Are you property rich and cash poor and faced with rising real estate taxes? Or do you own a highly-appreciated piece of land that you want to keep in your family but are worried that your heirs will have to sell it to pay death taxes? A conservation easement, accomplished by a donation or a sale to a nonprofit organization or government agency, might be able to help you solve those problems. In addition, you could get an immediate federal income tax deduction and help the environment as well.
A conservation easement is a permanent deed restriction on certain uses for your property in order to protect its conservation value. For example, restrictions could include limitations on the right to build, subdivide, or cut down trees on land that contains rare wildlife. You could, however, still use the property, sell it, or pass it on to heirs.
When you establish a conservation easement, the value of your property will decrease and it may be harder to sell since its use will be restricted for future owners. The amount of the decline in value will depend on many factors, including whether or not you, or future owners, could build on or subdivide the land. The difference in appraisal values before the easement is effective, and after the easement is in place, will be your federal income tax deduction.
Not all properties are eligible for conservation easements. According to the IRS, the property must serve a conservation purpose for the receiving government agency or charity. This could include land for the preservation of watersheds, open or scenic spaces, and historic buildings.
You do not have to put 100% of a parcel of land within the conservation easement. For example, if you own land that you bought for development purposes, you could designate that only a portion of it be converted into a park and included in the easement, with the balance available for subdividing. This may reduce the value of the segment that would become the park, but there is also the possibility that the remaining land could be worth more.
But, suppose your heirs are counting on receiving the cash that the sale of your property would generate after you die? To satisfy their needs, as well as your desire to preserve your land, you could establish a wealth replacement trust. Under this type of trust, the trustee would purchase a life insurance policy on your life for the value of the conservation easement. The income tax deduction and property tax savings that you should receive when you set up the conservation easement could be used to make the insurance premiums.

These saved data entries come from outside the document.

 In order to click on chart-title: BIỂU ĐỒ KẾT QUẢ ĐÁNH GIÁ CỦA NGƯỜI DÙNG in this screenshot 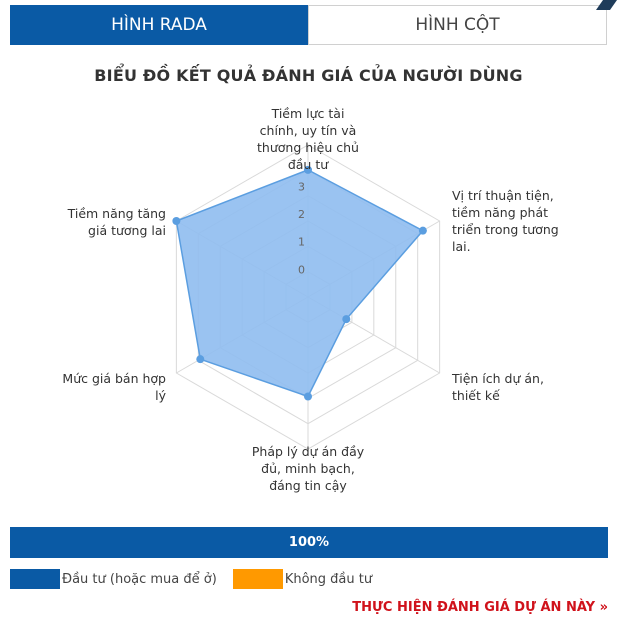, I will do `click(308, 76)`.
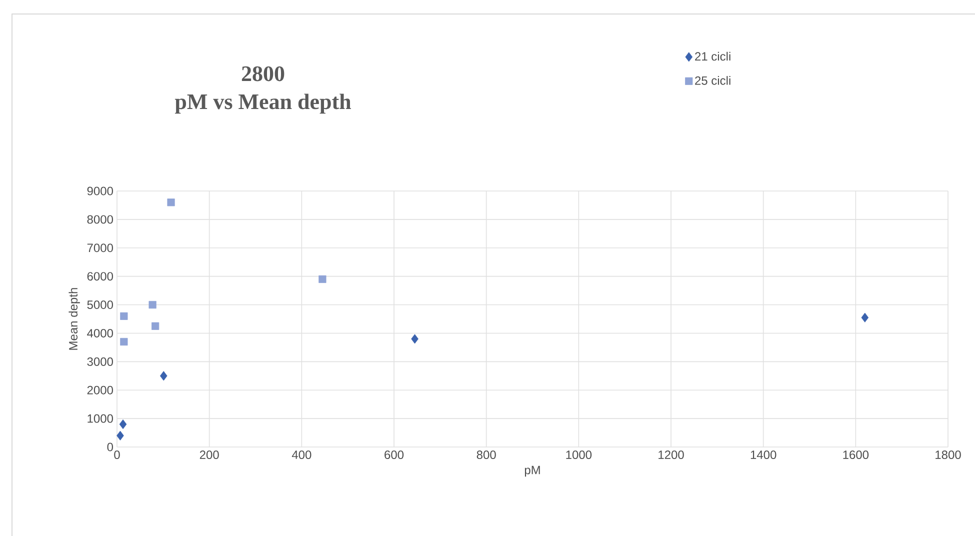  What do you see at coordinates (110, 447) in the screenshot?
I see `y-tick-label: 0` at bounding box center [110, 447].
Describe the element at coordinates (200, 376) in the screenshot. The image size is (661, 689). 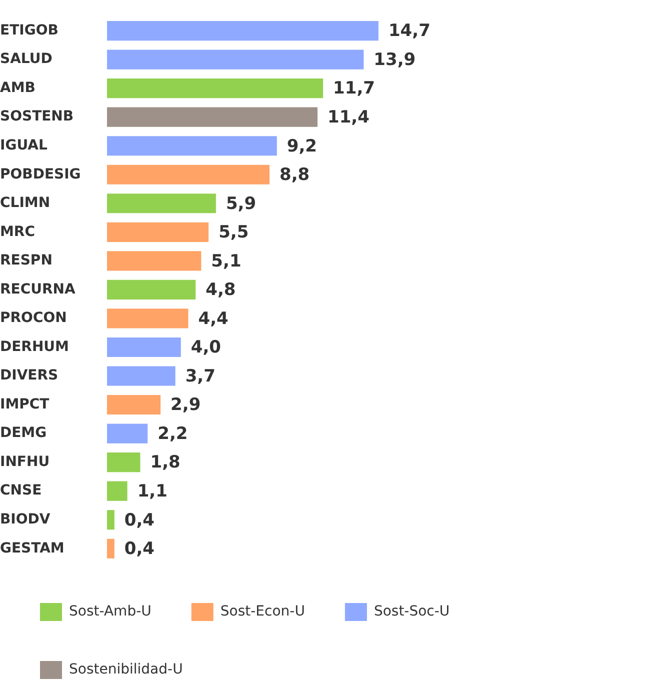
I see `data-label: 3,7` at that location.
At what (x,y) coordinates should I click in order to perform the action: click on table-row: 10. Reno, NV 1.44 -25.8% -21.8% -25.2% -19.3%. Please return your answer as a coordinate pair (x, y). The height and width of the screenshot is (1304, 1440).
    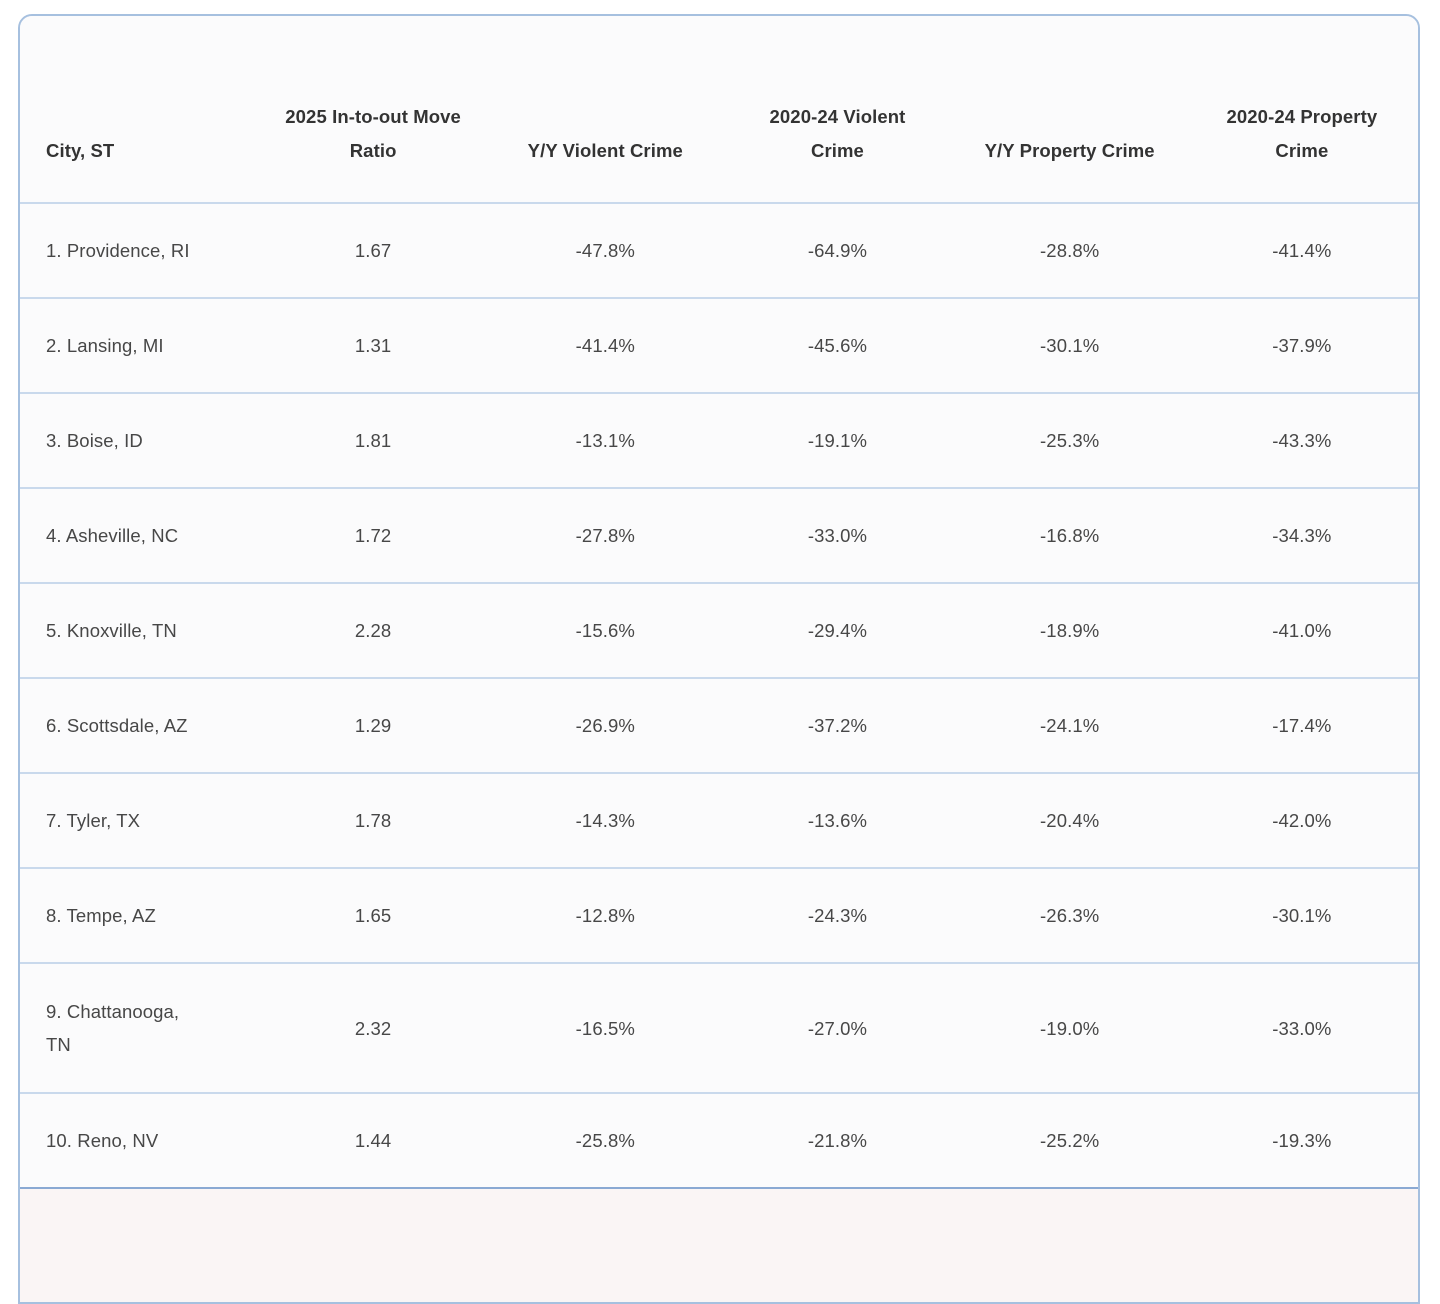
    Looking at the image, I should click on (719, 1142).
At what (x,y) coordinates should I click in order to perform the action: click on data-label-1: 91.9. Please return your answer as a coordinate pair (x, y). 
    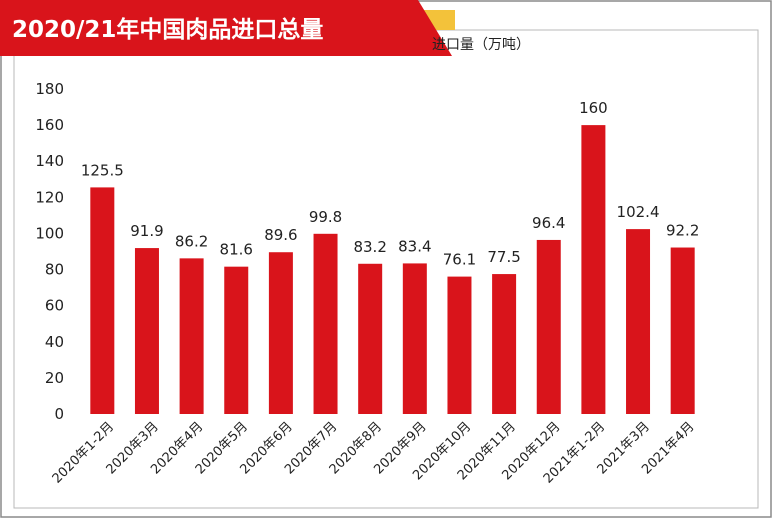
    Looking at the image, I should click on (146, 231).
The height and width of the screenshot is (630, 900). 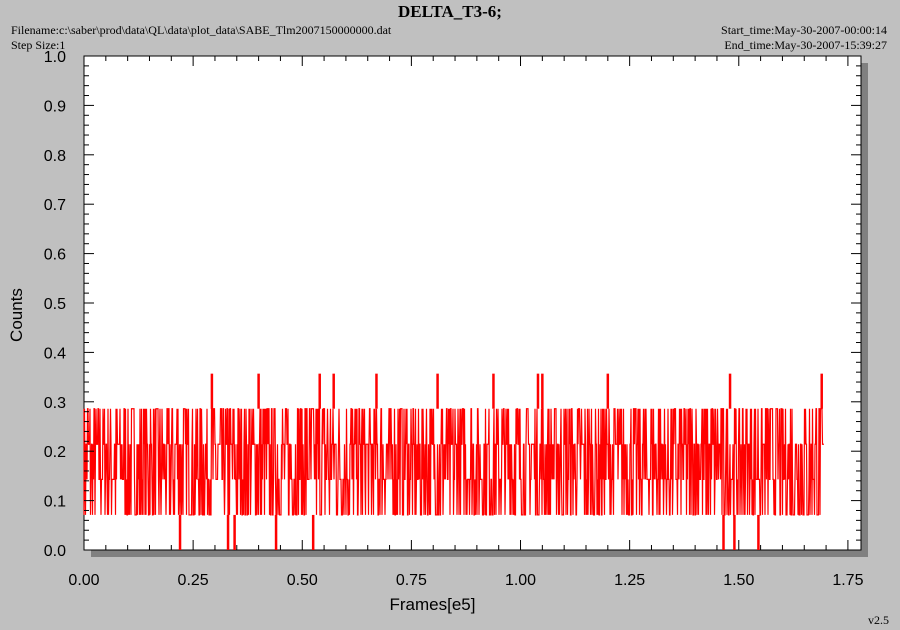 What do you see at coordinates (804, 30) in the screenshot?
I see `start-time-label: Start_time:May-30-2007-00:00:14` at bounding box center [804, 30].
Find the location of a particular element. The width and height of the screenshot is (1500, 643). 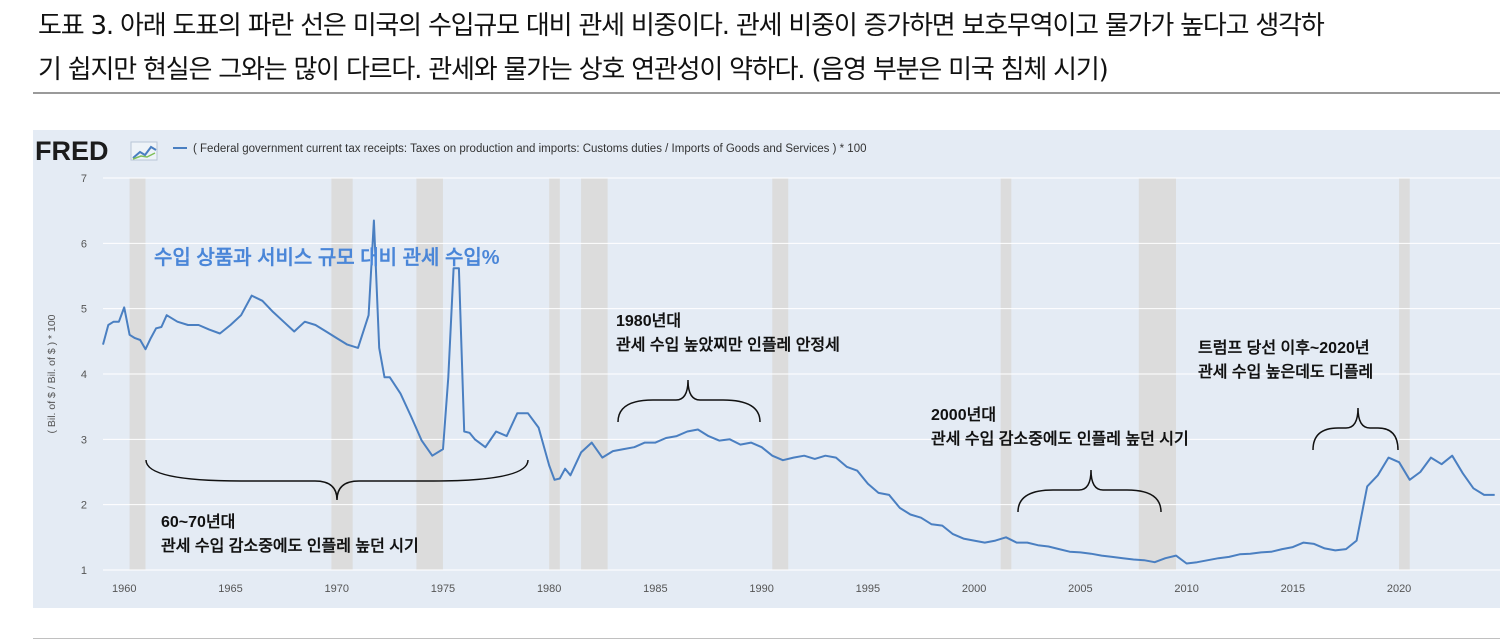

brace-trump is located at coordinates (1356, 429).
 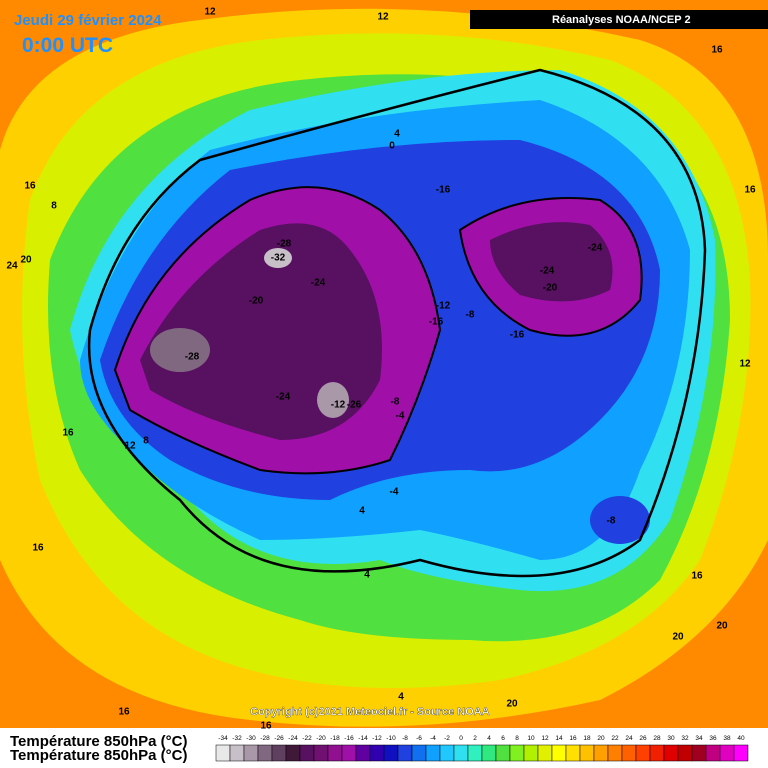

And, depending on how the policy is owned, the proceeds could pass income and estate tax free to your beneficiaries.
This article is for informational purposes only and is not intended as an offer or solicitation for the sale of any financial product or service or as a determination that any investment strategy is suitable for a specific investor. Investors should seek financial advice regarding the suitability of any investment strategy based on their objectives, financial situations, and particular needs. This article is not designed or intended to provide financial, tax, legal, accounting, or other professional advice since such advice always requires consideration of individual circumstances. If professional advice is needed, the services of a professional advisor should be sought.